Walmart’s reign as America’s biggest retailer is under threat

Amazon reported $575 billion in total revenue last year, up 12% from the previous year, compared with Walmart’s revenue growth of 6%.
Amazon reported $575 billion in total revenue last year, up 12% from the previous year, compared with Walmart’s revenue growth of 6%.

Summary

With Amazon on its heels, the nation’s biggest company by revenue is hunting for ways to continue growing.

For a decade, Walmart has reigned as the nation’s biggest company by revenue. Its sales last year added up to $648 billion—more than $1.2 million a minute.

That status comes with benefits. It gives Walmart power in negotiations with product manufacturers and in dealing with government officials over policy issues. It’s also a point of pride: Job postings often tout working at the “Fortune 1" company as a perk.

Its reign is looking shaky lately. If current sales trends persist, Amazon is likely to overtake Walmart soon. Amazon reported $575 billion in total revenue last year, up 12% from the previous year, compared with Walmart’s revenue growth of 6%.

Walmart’s behemoth size means that to meet its own sales target of around 4% growth each year, the company has to find an additional $26 billion in sales this year. That’s no easy task. About 90% of Americans already shop at the retailer. The pandemic and rising inflation boosted Walmart’s revenue by $100 billion since 2019.

It faces continued uncertainty in consumer confidence and while it’s spending in some areas, it’s pulling back in others. Earlier this week, Walmart told workers it would cut hundreds of corporate jobs and ask most remote workers to move to offices.

While Amazon’s and Walmart’s businesses compete head on, there are big differences. Amazon earns much of its profit from non-retail operations such as cloud computing and advertising, while grabbing retail market share with fast shipping. Walmart gets the bulk of its sales and profits from U.S. stores, while growing side businesses like advertising and digital sales.

Walmart executives are most wary of Amazon’s ability to keep increasing profits through its non-retail business, while eating more of the retail landscape with ever-faster shipping and a bigger product selection, people familiar with the company said. Internally some executives are highlighting Walmart’s role as a good corporate citizen and emphasizing that it’s important to be the best at serving customers and workers, not just the biggest, say some of those people.
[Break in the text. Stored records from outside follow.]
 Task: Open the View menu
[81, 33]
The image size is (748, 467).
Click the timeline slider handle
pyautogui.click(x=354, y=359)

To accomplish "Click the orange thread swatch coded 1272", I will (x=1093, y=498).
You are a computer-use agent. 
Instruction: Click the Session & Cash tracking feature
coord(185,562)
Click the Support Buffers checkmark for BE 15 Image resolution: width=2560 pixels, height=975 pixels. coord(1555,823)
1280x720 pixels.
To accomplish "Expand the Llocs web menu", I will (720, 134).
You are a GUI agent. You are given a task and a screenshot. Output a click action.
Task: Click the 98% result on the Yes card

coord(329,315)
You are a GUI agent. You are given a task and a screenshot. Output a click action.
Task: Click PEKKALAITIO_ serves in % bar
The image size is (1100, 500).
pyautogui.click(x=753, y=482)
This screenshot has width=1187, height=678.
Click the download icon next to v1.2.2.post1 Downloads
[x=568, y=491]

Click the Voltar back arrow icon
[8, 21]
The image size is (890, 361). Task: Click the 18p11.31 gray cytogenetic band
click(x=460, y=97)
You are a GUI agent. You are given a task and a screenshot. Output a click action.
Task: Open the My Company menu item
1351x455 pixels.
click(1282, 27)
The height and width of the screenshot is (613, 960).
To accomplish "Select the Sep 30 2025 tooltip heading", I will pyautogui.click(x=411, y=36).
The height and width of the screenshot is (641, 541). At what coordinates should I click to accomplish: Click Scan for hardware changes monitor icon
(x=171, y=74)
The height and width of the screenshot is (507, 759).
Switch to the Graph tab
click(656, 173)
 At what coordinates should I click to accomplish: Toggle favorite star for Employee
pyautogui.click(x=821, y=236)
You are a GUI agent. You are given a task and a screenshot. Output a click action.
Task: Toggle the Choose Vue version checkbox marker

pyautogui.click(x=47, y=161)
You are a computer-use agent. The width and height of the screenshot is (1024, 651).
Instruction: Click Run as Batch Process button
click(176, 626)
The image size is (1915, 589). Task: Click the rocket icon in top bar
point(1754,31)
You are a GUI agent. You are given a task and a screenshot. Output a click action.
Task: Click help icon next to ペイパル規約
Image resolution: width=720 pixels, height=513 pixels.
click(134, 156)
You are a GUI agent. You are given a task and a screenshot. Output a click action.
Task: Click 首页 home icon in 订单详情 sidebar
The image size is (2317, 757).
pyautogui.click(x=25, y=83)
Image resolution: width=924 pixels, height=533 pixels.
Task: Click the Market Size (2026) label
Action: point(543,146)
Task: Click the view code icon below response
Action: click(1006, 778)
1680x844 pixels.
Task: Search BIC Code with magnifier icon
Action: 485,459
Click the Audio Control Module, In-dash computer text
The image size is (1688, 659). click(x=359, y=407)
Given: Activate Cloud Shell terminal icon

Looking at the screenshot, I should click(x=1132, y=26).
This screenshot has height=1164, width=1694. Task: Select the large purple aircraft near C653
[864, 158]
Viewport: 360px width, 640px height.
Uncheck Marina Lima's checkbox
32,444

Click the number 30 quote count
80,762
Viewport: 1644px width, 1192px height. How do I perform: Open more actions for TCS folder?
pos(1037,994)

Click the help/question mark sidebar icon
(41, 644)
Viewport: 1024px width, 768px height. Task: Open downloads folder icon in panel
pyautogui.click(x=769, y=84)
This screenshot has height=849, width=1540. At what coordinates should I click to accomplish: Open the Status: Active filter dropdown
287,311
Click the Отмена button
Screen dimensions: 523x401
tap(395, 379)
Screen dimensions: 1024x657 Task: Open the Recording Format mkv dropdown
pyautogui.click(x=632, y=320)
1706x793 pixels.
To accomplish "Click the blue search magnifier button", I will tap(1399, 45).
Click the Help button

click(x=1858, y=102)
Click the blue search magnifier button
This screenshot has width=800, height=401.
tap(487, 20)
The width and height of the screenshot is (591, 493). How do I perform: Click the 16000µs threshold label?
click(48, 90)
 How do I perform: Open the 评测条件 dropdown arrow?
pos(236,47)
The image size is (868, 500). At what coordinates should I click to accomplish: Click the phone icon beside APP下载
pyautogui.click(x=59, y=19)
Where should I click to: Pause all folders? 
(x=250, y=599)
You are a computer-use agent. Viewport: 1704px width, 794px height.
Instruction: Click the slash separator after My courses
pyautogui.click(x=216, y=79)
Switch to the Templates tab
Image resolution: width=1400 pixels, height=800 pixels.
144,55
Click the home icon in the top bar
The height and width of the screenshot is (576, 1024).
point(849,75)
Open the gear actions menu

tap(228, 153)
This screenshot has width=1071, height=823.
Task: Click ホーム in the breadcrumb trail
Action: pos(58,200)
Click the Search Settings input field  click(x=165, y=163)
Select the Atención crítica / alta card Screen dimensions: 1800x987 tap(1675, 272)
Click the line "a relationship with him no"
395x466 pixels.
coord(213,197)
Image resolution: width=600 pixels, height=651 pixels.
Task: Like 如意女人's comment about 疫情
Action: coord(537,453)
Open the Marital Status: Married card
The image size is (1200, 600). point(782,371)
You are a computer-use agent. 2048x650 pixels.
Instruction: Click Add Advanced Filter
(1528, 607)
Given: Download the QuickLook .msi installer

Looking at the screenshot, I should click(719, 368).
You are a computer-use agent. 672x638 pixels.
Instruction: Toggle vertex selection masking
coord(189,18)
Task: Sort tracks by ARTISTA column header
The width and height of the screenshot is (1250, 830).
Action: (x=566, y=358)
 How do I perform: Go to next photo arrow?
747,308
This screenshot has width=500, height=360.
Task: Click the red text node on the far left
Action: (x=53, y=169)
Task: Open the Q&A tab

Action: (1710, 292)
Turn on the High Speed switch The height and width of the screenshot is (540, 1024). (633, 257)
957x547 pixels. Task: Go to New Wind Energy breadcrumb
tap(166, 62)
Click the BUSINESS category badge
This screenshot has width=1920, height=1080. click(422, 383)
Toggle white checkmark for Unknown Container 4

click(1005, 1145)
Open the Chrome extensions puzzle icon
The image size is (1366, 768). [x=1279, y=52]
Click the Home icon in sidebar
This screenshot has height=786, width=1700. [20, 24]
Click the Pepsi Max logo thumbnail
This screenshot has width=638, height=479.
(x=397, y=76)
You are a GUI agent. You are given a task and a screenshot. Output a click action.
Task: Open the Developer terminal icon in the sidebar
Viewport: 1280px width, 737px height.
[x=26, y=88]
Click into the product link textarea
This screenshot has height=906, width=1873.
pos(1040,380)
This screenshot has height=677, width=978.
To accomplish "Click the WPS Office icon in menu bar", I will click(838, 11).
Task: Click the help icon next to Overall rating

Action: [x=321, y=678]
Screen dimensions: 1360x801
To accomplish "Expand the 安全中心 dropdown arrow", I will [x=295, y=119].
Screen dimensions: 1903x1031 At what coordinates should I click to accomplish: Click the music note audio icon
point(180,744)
Its scale can also have downsides, say some, like outsize attention on every misstep.

Walmart is “constantly striving to be the best version of ourselves, staying true to our values and offering quality, affordable goods and services," said a spokeswoman. “Everything else will take care of itself."

Walmart has worked to uncover new sources of revenue. Earlier this year it reached a deal to buy television seller Vizio, in large part to build its advertising business. Walmart sold $3.4 billion in ads in fiscal year 2023, a 28% increase over the previous year. That’s still far behind Amazon, which had $11.8 billion in ad sales in just the first quarter of 2024.

Not all of Walmart’s new ventures have succeeded. Last month, the company announced it would close all 51 locations of a chain of health clinics it had opened next to its stores over the past five years.

Walmart competes fiercely with most other retailers, too, including discounters like Aldi and traditional grocers such as Publix and Kroger.

As Amazon’s growth skyrocketed during the first years of the pandemic, Walmart executives discussed expectations that Amazon’s annual revenue could soon surpass $700 billion. A particular threat is groceries, an area that gives Walmart—the country’s largest grocer—most of its U.S. revenue. It also projected that Amazon could grab up to 20% of the U.S. grocery market by 2030, according to people familiar with the situation. Instead Amazon’s overall growth cooled in 2022, before picking up again recently.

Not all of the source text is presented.